Le Gabon réclame un paiement mondial pour ses forêts vitales

Brice Oligui Nguema hausse le ton à Paris. Le président gabonais refuse désormais la charité climatique. Il réclame une facture juste pour l'Afrique. Ses mots frappent fort et résonnent loin.

En visite d’État à Paris, le chef de l’État gabonais bouscule les habitudes diplomatiques. Il l’affirme sans détour au Figaro. Les forêts vitales africaines ne sont pas gratuites. Elles absorbent la pollution des autres. Pourtant, l’Afrique reste la moins polluante. Ainsi, le président réclame une rémunération concrète. Non pas un don, mais un dû. Les vrais pollueurs doivent désormais assumer leur facture.

Toutefois, Oligui Nguema refuse l’image d’un frein au développement. Le Gabon veut grandir aussi. Ses habitants réclament des routes, des écoles, des emplois. Néanmoins, la forêt gabonaise reste un trésor mondial. Elle capte une part énorme du carbone planétaire. Dès lors, protéger cet écrin ne doit pas freiner l’essor national. Un juste milieu doit unir l’Europe et l’Afrique. En somme, la forêt ne doit pas devenir une cage dorée. Elle peut nourrir la croissance sans jamais disparaître.

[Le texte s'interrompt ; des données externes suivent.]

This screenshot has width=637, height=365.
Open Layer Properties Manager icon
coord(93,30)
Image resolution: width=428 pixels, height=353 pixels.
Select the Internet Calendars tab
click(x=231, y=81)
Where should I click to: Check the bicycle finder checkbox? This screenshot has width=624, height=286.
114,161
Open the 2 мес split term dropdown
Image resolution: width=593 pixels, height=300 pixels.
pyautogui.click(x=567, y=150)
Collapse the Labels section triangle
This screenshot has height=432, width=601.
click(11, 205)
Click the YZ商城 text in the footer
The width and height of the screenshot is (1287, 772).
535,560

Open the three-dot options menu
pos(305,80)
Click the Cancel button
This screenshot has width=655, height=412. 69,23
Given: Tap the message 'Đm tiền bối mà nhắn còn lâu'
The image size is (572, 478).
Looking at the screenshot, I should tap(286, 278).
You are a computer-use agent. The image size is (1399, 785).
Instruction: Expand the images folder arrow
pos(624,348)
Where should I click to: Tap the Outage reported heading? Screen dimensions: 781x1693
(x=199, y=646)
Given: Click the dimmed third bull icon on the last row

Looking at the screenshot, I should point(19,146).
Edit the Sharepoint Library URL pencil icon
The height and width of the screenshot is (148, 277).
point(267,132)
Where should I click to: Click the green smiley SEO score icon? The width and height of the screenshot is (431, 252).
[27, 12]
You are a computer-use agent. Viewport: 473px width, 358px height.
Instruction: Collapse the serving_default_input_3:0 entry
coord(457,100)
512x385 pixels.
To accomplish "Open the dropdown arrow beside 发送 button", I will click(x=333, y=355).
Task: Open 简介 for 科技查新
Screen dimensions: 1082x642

Un plaidoyer répété depuis des mois

Ce discours n’est pas neuf. Déjà en novembre 2025, à Libreville, le président avait tenu le même langage face à Emmanuel Macron. Depuis cinquante ans, le Gabon protège seul son poumon vert. Aucune compensation réelle n’a suivi. À la tribune de l’ONU, il avait également réclamé un partenariat mondial équitable. Par conséquent, ce combat dépasse largement les frontières gabonaises. Il incarne désormais la voix de tout un continent sur les forêts vitales.

Un partenariat exigé, jamais la charité

« Nous n’implorons rien, nous réclamons un partenariat juste », avait-il lancé à Libreville. Cette phrase résume tout son combat. L’effort gabonais mérite une vraie reconnaissance financière. Sinon, l’inégalité climatique persistera encore longtemps. Par ailleurs, cette exigence traduit une fierté nationale assumée. L’Afrique refuse désormais le rôle de simple gardienne gratuite.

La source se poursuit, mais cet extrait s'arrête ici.